I consider the Rohloff, the Nexus Premium version of the Shimano 8-speed, and the old oil-lubed Sturmey Archer S5/2 to be decent internal hub gears.

Mechanical efficiency of a Shimano Nexus 7 (plain bearings in the planet gears rather than the needle bearings in the Nexus Premium and Alfine versions) seemed less than other systems, so some hub gears are best avoided. I found that the mechanically very efficient Sturmey Archer and SRAM 3-speeds, which I have used a lot, were in most cases less efficient when riding than other gear systems due either to the large jumps between gears not allowing an optimised pedalling cadence or the need to walk up very steep hills. The same goes for single-speed or fixed gear bikes, which aren't really suitable where I live.

For me, the big difference between derailleurs and decent hub gears is the time saved on routine maintenance. Even without a chaincase, a hub gear system has fewer exposed parts that need to be cleaned, so the job is quicker and easier, and with no derailleur dangling down near the road it also picks up slightly less muck. Before getting Chaingliders for most of my bikes I reckoned on cleaning the transmission on my derailleur bikes about every 300 to 500 km, more like every 800 km on the hub gear bikes. With all the gubbins on a derailleur bike, the job also took me about twice the time. So overall the derailleur system was less efficient for me when the total time of riding plus maintenance was counted.

__GIVEN INFORMATION__:
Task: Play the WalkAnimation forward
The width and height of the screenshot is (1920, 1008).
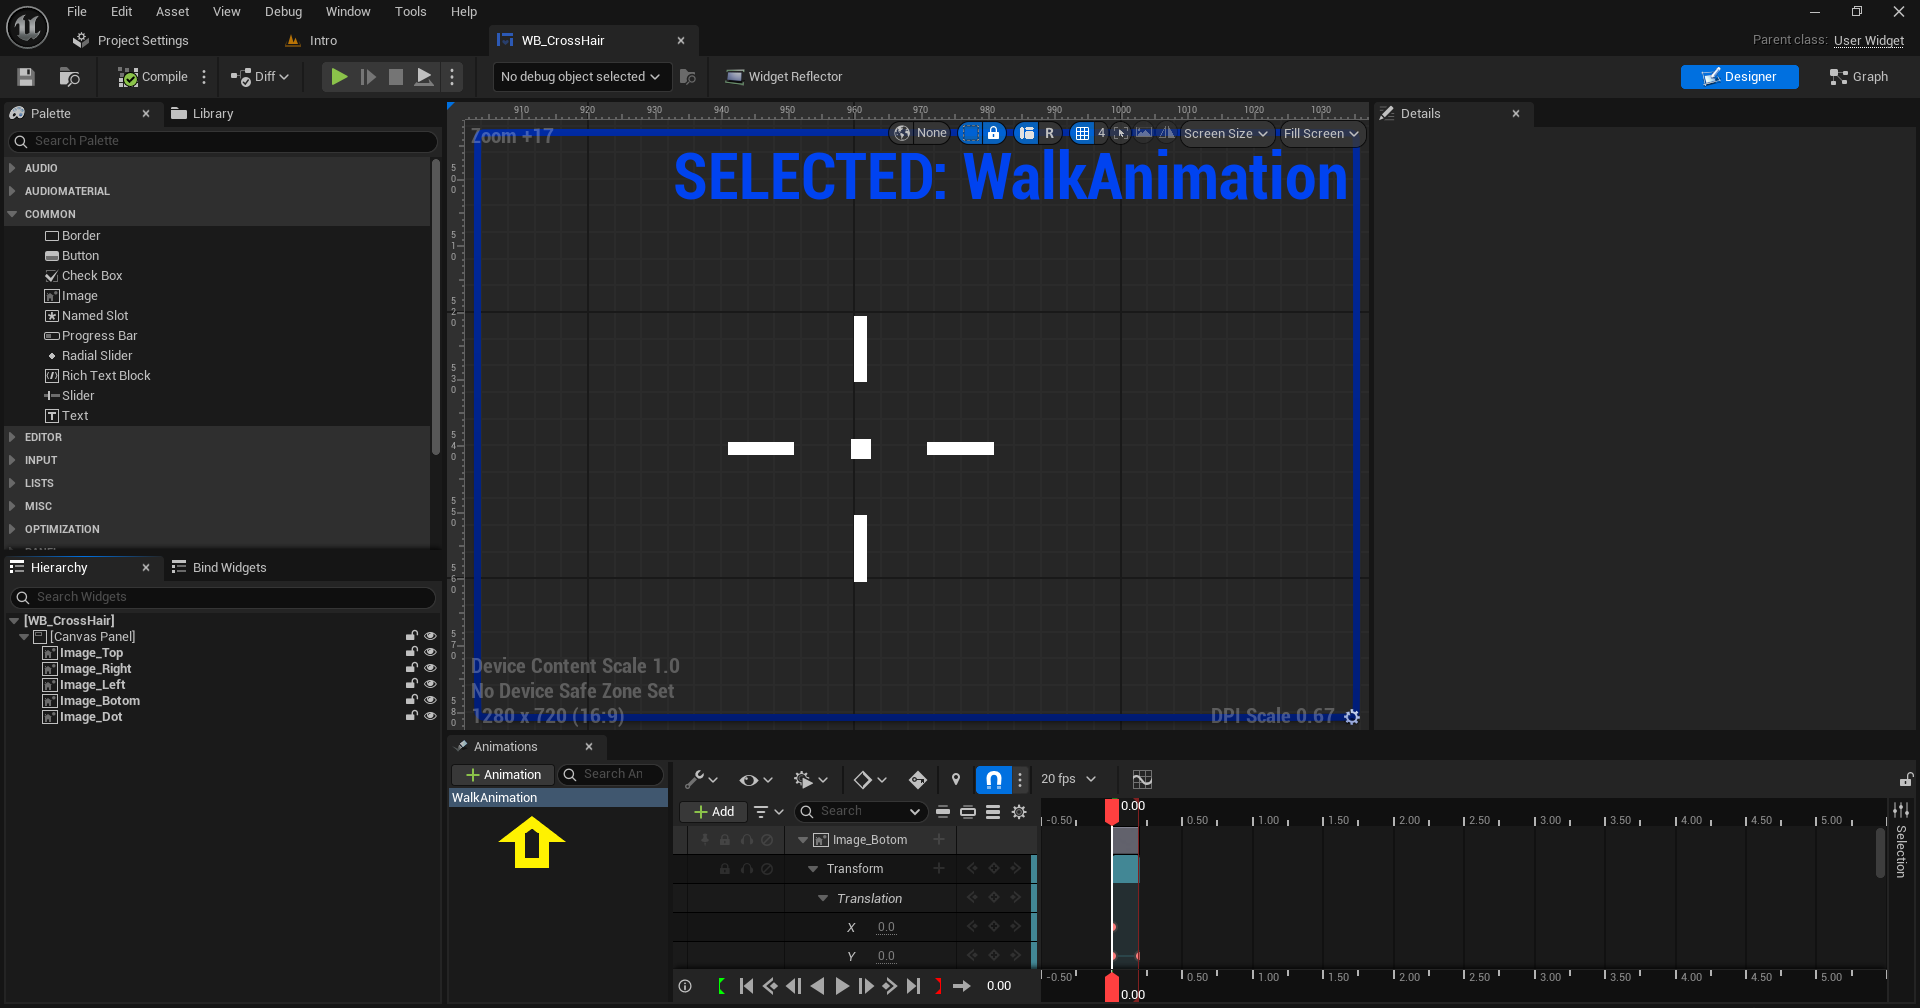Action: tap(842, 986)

...

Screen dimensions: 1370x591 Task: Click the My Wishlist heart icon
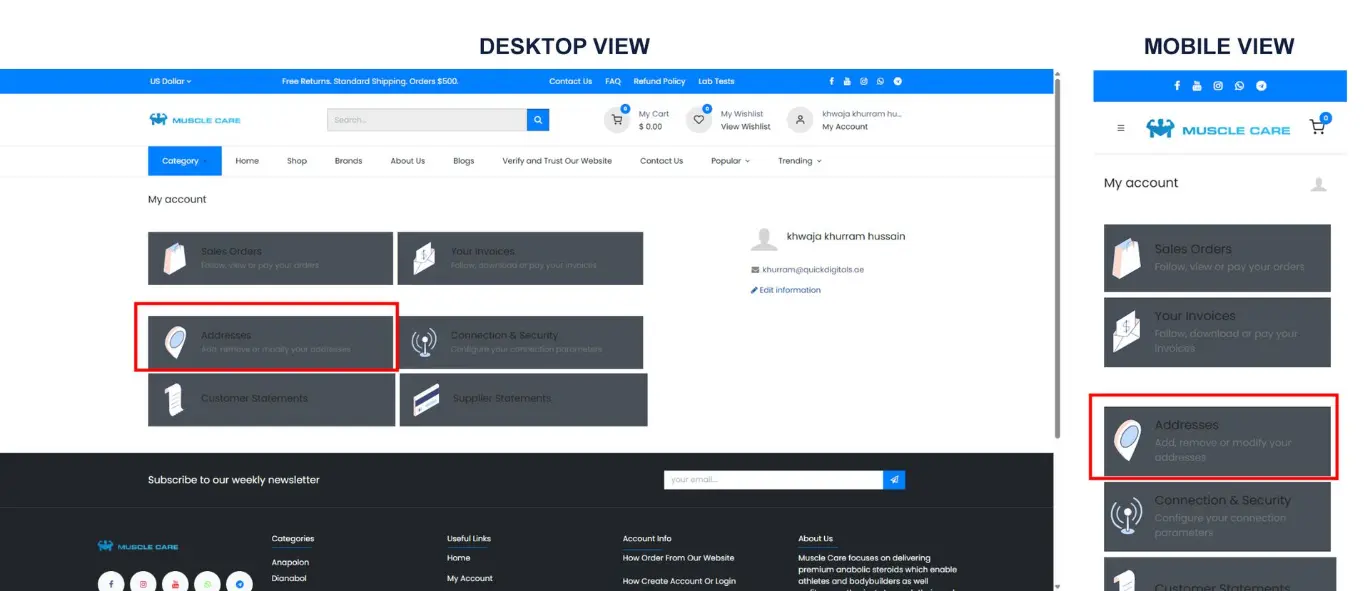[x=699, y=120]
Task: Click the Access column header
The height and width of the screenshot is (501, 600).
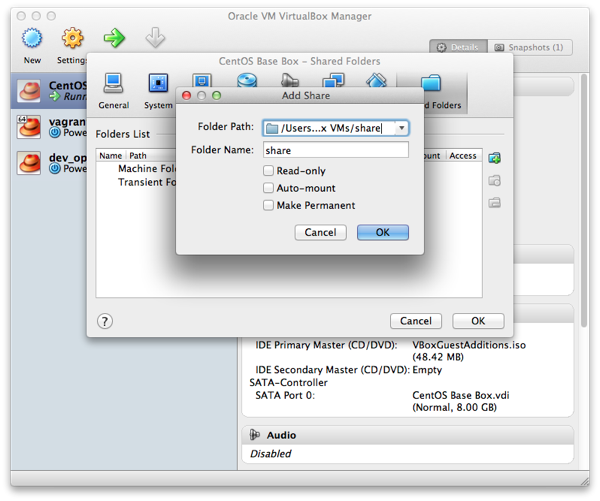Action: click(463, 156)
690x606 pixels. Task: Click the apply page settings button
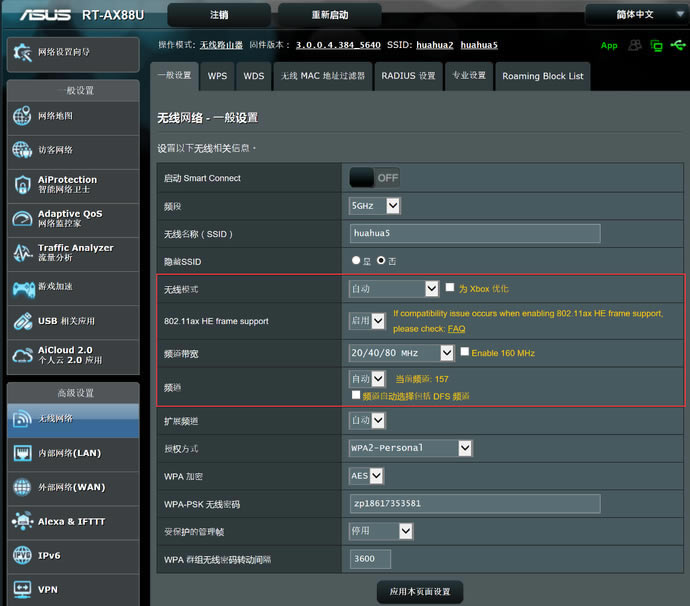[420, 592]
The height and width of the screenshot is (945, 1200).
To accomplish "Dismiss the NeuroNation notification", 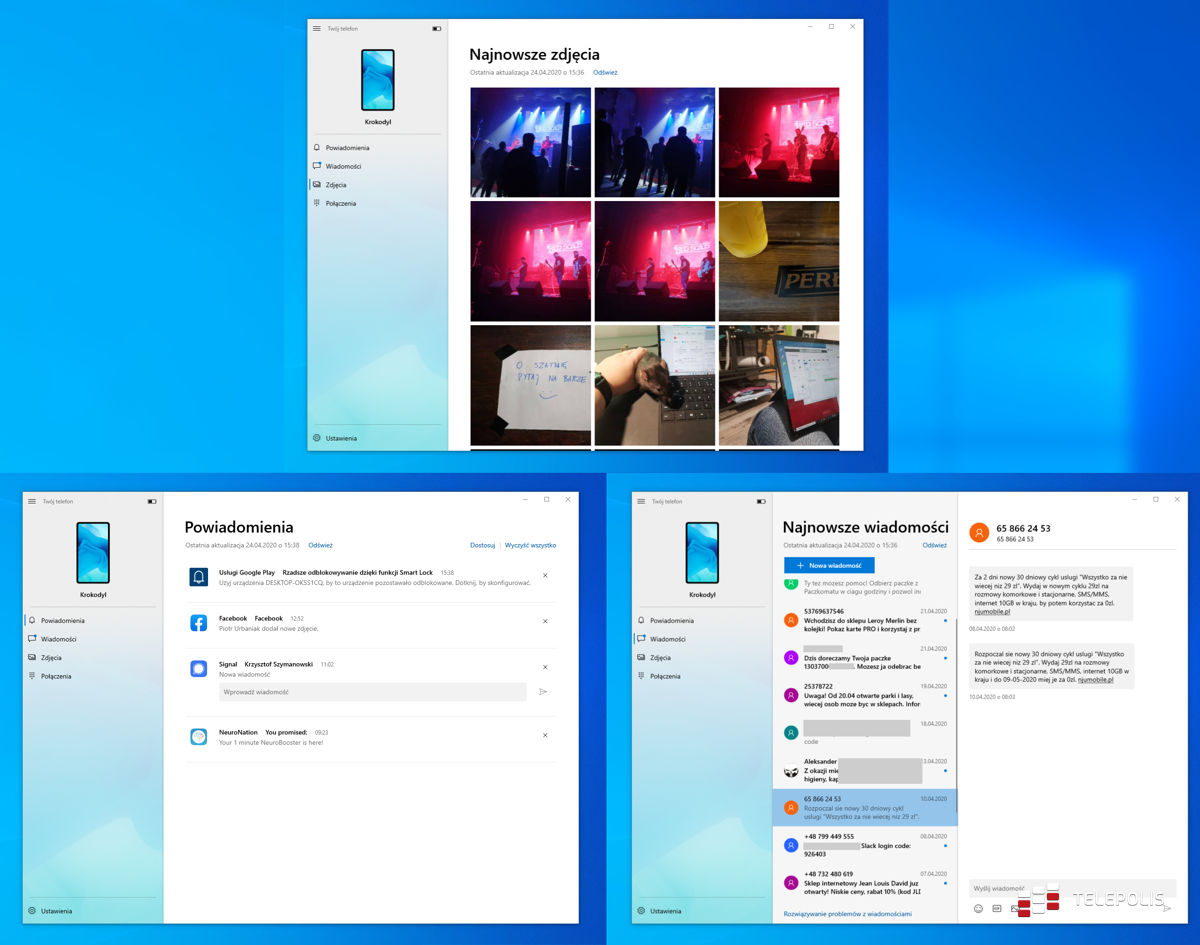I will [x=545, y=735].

__EXERCISE REQUIREMENTS__: Continue the passage on hub gears versus derailleurs, picking up right after its final sentence.

__RESULT OF THE EXERCISE__:
With a Chainglider chaincase, routine maintenance is reduced still further, but is still necessary for a bike used for off-road riding and commuting in extreme weather conditions. The Chainglider doesn't stop water from getting on the transmission during heavy rain and, although it is pretty good at keeping muck off the chain it isn't completely sealed to dust/fine sand/mud.

For a bike used only on dry tarmac roads, I don't think there is any real advantage in going for a hub gear over a derailleur system. This changes if the bike is used in all weathers and/or on tracks and paths, especially the sandy coastal paths I often use.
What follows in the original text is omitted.